Предмет разбоя полностью совпадает с предметом кражи и грабежа.

По законодательной конструкции состав преступления разбоя является усеченным, и это преступление признается оконченным с момента совершения нападения, соединенного с насилием или угрозой указанной степени интенсивности. На данное обстоятельство указано и в п. 14 постановления № 11 Верховного суда СССР от 5 сентября 1986 года. Для наличия состава оконченного разбоя не требуется, чтобы виновный изъял и обратил в свою пользу или в пользу других лиц чужое имущество и причинил ущерб собственнику или иному владельцу этого имущества. Вместе с тем фактически осуществленные такие изъятие, обращение и причинение ущерба, что, кстати, имеет место в подавляющем большинстве совершенных разбойных нападений, полностью охватывается составом разбоя и дополнительной квалификации по другим статьям УК РФ не требуют.

В дипломной работе были исследованы квалифицирующие признаки разбоя, совершенного группой лиц по предварительному сговору, а равно с применением оружия или предметов, используемых в качестве оружия, разбоя, совершенного с незаконным проникновением в жилище, помещение либо иное хранилище или в крупном размере. Кроме того, рассмотрены признаки особо квалифицированного состава разбоя, совершенного организованной группой, в целях завладения имуществом в особо крупном размере и с причинением тяжкого вреда здоровью потерпевшего.

Большинство из изученных квалифицирующих и особо квалифицирующих признаков разбоя совпадают с признаками кражи и грабежа.

Однако специфическим для разбоя квалифицирующим признаком является применение насилия, опасного для жизни и здоровья, либо с угрозой применения такого насилия (ч. 1 ст. 161 УК РФ). Именно данный квалифицирующий признак вызывает наибольшие трудности при квалификации действий лица, совершившего хищение, как грабежа или разбоя, о чем свидетельствуют многочисленные примеры судебной практики. Выделяя насильственный грабеж в качестве квалифицированного состава, законодатель исходит из повышенной общественной опасности виновного, который для завладения чужим имуществом избирает способ, выражающийся в посягательстве на личность. В практике возникают проблемы при квалификации именно в связи с разграничением насилия, опасного и не опасного для жизни или здоровья. Данному вопросу Пленум Верховного Суда РФ также уделил внимание в своем постановлении от 27 декабря 2002 года № 29, где дал определения, разграничивающие насилие, опасное и не опасное для жизни и здоровья. Под насилием, не опасным для жизни и здоровья, о котором говорится в п. «г» ч. 2 ст. 161 УК РФ, понимаются побои или совершение иных насильственных действий, связанных с причинением потерпевшему физической боли либо с ограничением его свободы. Важной новеллой в составе грабежа является указание на угрозу применения насилия, не опасного для жизни или здоровья. Психическое насилие выражается, как правило, в крайних формах устрашения. Не исключаются случаи угрозы насилием, явно не представляющим опасности для здоровья потерпевшего. На практике установление характера угрозы представляет определенные трудности, поскольку приходится иметь дело не с реально причиненным вредом, а с вредом вероятным, предполагаемым. Грабеж является насильственным только при условии, что примененное насилие служило средством завладения имуществом или средством его удержания непосредственно после задержания.

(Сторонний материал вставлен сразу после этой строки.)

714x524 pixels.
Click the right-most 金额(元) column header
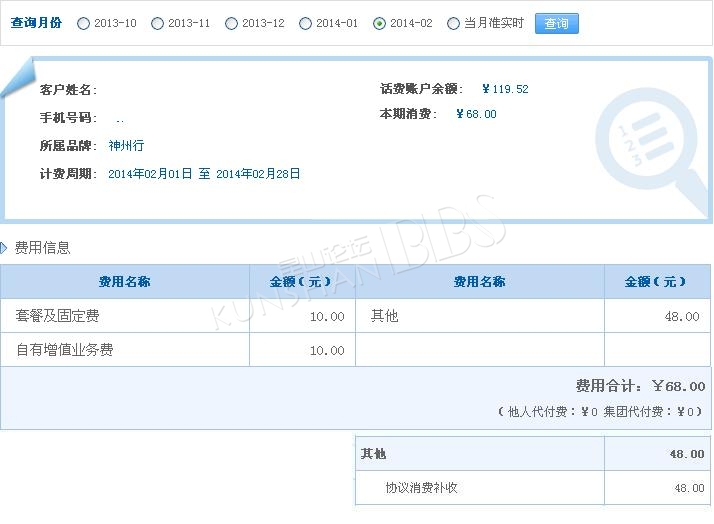click(655, 282)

Подводя итоги, можно сделать следующие выводы. Степень защиты собственности в значительной мере зависит от точного определения конкретных форм и способов посягательств на нее. Такой формой может выступать, например, разбой. Особую роль правильная квалификация такого рода преступлений, как преступления против собственности, играет в тех случаях, когда органы предварительного расследования и суды имеют дело с такими сходными по конструкции своего юридического состава преступлениями, как насильственный грабеж и разбой. В то же время, как показывает проведенный анализ, далеко не все моменты, связанные с определением и четкой квалификацией разбоя, получили исчерпывающее законодательное оформление и соответствующую судебную трактовку.

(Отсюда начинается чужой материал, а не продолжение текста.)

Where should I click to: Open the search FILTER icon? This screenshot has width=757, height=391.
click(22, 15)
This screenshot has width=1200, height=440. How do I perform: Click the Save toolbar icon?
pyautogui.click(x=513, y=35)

Среди норм уголовного закона, имеющих отношение к квалификации разбоя, нуждаются в уточнении такие, как более четкое разграничение понятий насилия, опасного и не опасного для жизни и здоровья граждан, необходимость и обязательность наличия нападения, как сказано в диспозиции ч.1 ст. 162 УК РФ, отнесение к понятию насилия применение одурманивающих веществ в отношении потерпевшего путем обмана или тайно.

В практической деятельности необходимо всемерно повышать уровень правовой подготовки должностных лиц дознания, предварительного следствия, судов, который еще не везде соответствует поставленным перед ними задачам.

ЛИТЕРАТУРА

1. Нормативно-правовой материал

1.1. Конституция Российской Федерации. – М.: Юрид. лит., 2009.

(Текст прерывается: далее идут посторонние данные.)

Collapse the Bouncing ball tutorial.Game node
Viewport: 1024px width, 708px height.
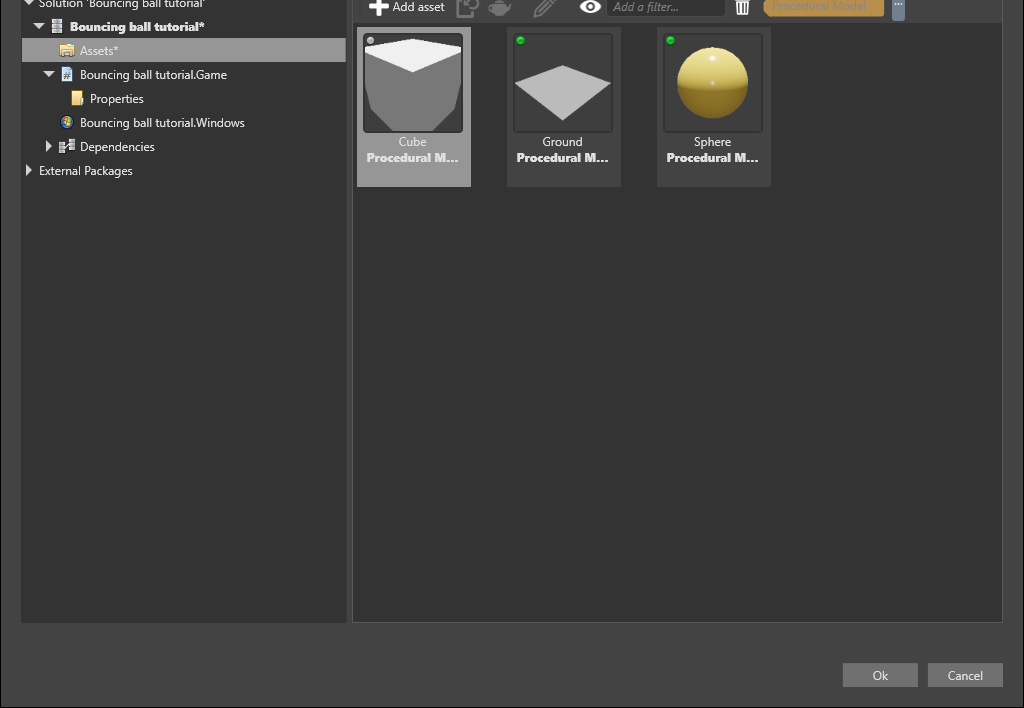coord(49,74)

1.2. Уголовный кодекс Российской Федерации (по состоянию на 7 сентября 2009 года). – М.: Омега-Л, 2009. – 168 с.

1.3 Гражданский кодекс Российской Федерации. – М.: Юрайт, 2006.

1.4. Закон Российской Федерации «Об оружии» от 13 декабря 1996 г. // Собрание законодательства Российской Федерации. 1996 г. № 51.

1.5 Закон Российской Федерации «О недрах» от 03 марта 1995 г. № 129 // СЗ РФ. 1995 № 10. С. 823.

1.6. Закон РФ от 24.12.1992 г. с изм. от 10.02.1999 г. «Об основах федеральной жилищной политики» // Ведомости съезда народных депутатов и Верховного Совета РФ. 1993. № 3.

1.7. Собрание Законодательства Российской Федерации. 2001. № 13. Ст. 1140.

1.8. Указ Президиума Верховного Совета РСФСР от. 3.12.1982 «О внесении изменений и дополнений в УК РСФСР» // Ведомости Совета РСФСР. 1982. № 49.

1.9. Сборник постановлений Пленумов Верховных Судов СССР и РСФСР (Российской Федерации) по уголовным делам. М., 1995.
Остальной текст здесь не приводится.